Bailey would never do such a thing! I wish! Ever opportunity she gets she will rip it to shreds, even steals paper out our pockets. It is now a mad rush to get to the mail before she gets there. Only last week my husband was trying to read half a story in the newspaper!


----------



## RuthMill (Jun 30, 2012)

Yes mine too! I have a great picture that I can't find but it was a whole yellow pages in less than 30 mins!


----------



## erinafare (Dec 9, 2012)

Poppy has always been destructive of paper/cardboard /fluffy toys. She has never chewed anything else. I have just learnt not to leave any important documents etc where she can reach them. It is a race to get to the post before her if she does she will run with it but when cornered will drop it. Boycie on the other hand never chews anything he just carries his little treasures around in his mouth. I think to stop Poppy getting them.


















Her Christmas present 2 mins after opening x


----------



## RuthMill (Jun 30, 2012)

Haha I love Poppy!


----------



## maude (Aug 8, 2016)

My goodness. I'm new owner. I thought only "Brady" did this! I've had him a month. He's 4 months old. When will he stop shredding paper or will he ever? What can I do about it, if anything?? Seems to be getting worse every day>

maude


----------



## 2ndhandgal (Aug 29, 2011)

RuthMill said:


> Yes mine too! I have a great picture that I can't find but it was a whole yellow pages in less than 30 mins!


Impressive - that could well be an entry for the Olympic events going on


----------



## Grove (Oct 17, 2012)

Gandhi loves a good paper shredding session.

He enjoys Christmas and birthdays because he gets to shred the envelopes from cards.

A good game for a paper shredder is to get some old bits of paper and some treats, twist the paper into a little parcel with a treat inside and put in a box on its side or place around a room to find.


----------



## Cat 53 (Aug 26, 2012)

RuthMill said:


> Yes mine too! I have a great picture that I can't find but it was a whole yellow pages in less than 30 mins!

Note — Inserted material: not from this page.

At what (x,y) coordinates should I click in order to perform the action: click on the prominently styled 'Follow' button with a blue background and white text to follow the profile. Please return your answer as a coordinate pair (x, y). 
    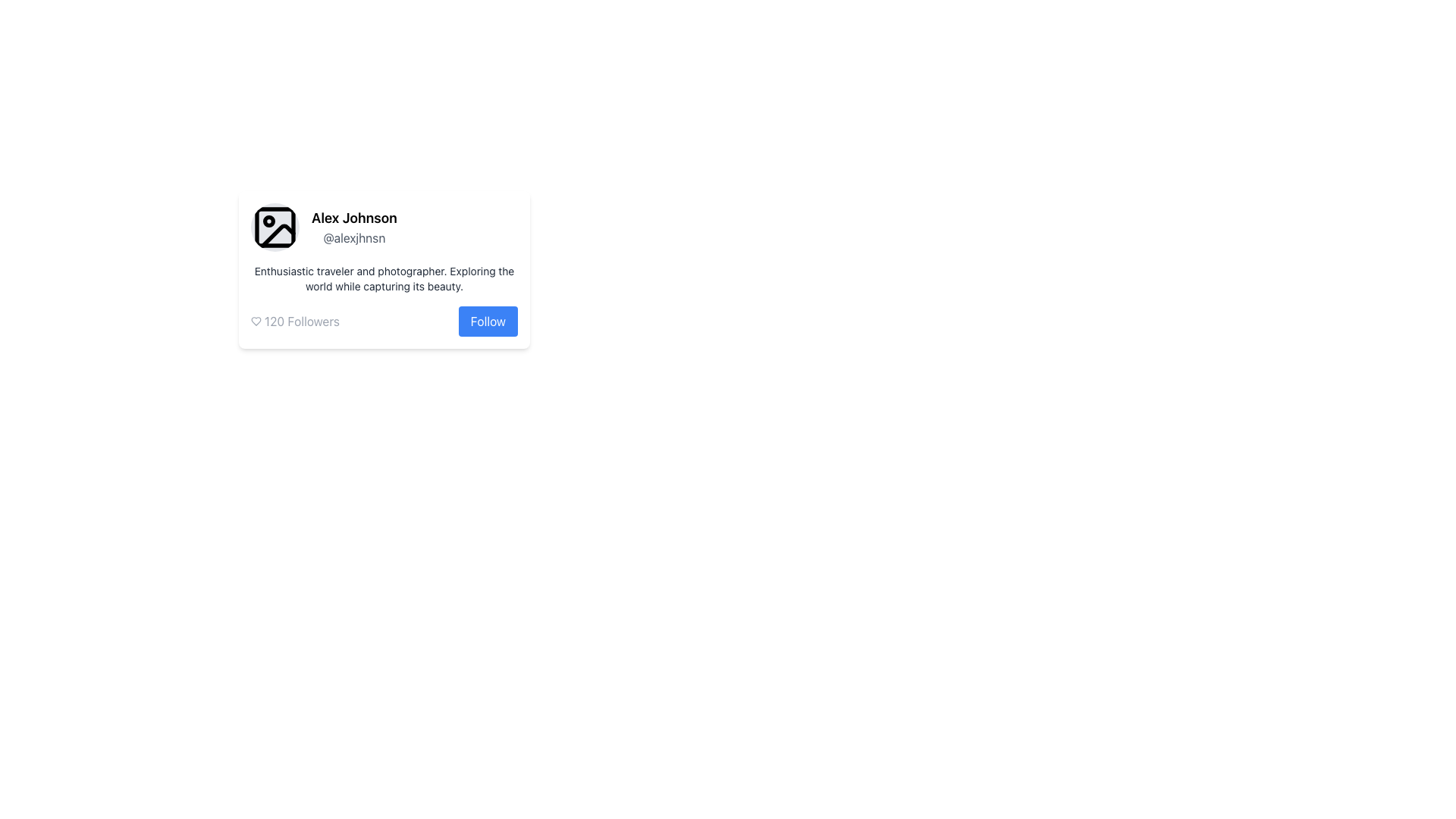
    Looking at the image, I should click on (488, 321).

Given the size of the yellow pages these days, I'm surprised it too that long:


----------



## Oscarbella (Jul 4, 2016)

We had our first postal incident this week with Bella, although she didn't touch it the next day so I am hoping it was a one off!


----------



## Lindor (Feb 3, 2014)

Yep! Toilet paper, kleenex, cardboard centers from paper roll and toilet paper roll are a favorite cause she's allowed to chew those. She once stole a kleenex from my purse and shredded it. I've taught her how to take a kleenex from the box when I sneeze and getting her to give it to me in one piece is a still a work in progress. Used to unstuff her stuffy toys but has now learned that she has to be 'gentle' with them.


----------



## Mazzapoo (Jul 28, 2013)

maude said:


> My goodness. I'm new owner. I thought only "Brady" did this! I've had him a month. He's 4 months old. When will he stop shredding paper or will he ever? What can I do about it, if anything?? Seems to be getting worse every day>
> 
> maude


I think they call it 'managing your expectations' nowadays  You have to embrace the shredding and get a good sweeping brush. Cockapoos don't shed, they shred


----------



## Mazzapoo (Jul 28, 2013)

Lindor said:


> Yep! Toilet paper, kleenex, cardboard centers from paper roll and toilet paper roll are a favorite cause she's allowed to chew those.


Y'see that's where Angel Maggie differs from Devil Poppy, she has zero interest in things she's _allowed_ to chew


----------



## Annabellam (Nov 3, 2015)

Haha We still love them regardless. They are really intelligent and learn first. The down side is that they can get bored easily, and especially if left alone or mistreated. If not well stimulated mentally and physically, there is no going back. They need all sorts of toys, they are outgoing and need to be stimulated.


----------